The Australian Office

of Film and Classification (OFLC), has refused to rate 50 Cent's new video game

“50 Cent: Bulletproof,” effectively keeping the video game out of

stores down under. The game was deemed to be excessively violent by The OFLC. The

organization cited the ability to kill victims who moaned or begged for their

lives, the ability to shoot injured characters as they attempt to crawl away

and blood splattering on the screen as reasons for not classifying the game.

“Bulletproof,” which is rated MA-18 for Mature in

the United States, is too violent to pass approval for the Australian rating

commission, which has an MA-15 rating.

“Bulletproof” is not the first game to be banned

in Australia. Games like “Grand Theft Auto: San Andreas,” “Manhunt”

and “NARC” have also been kept off the shelves due to violent content.

Vivendi Universal, the company that created “Bulletproof,”

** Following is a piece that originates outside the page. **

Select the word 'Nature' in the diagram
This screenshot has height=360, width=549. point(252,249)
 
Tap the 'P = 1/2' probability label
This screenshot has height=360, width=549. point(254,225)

has been given the option to resubmit a more toned down version of the game.

Watchdog group

Family Media Guide recently released this year’s listing of the top 10

most violent video games – and “Bulletproof” made the list

along with “Crime Life: Gang Wars,” “True Crime: New York

City,” “Resident Evil 4” and others.

In related news, 50 Cent was granted permission to enter Canada

to complete a tour that launches Dec. 3.

The rapper was granted a temporary resident visa by Immigration

officials despite the objections of Canadian MP, Dan McTeague, who claimed the

rapper's criminal record and violent lyrics were enough to keep him out of Canada.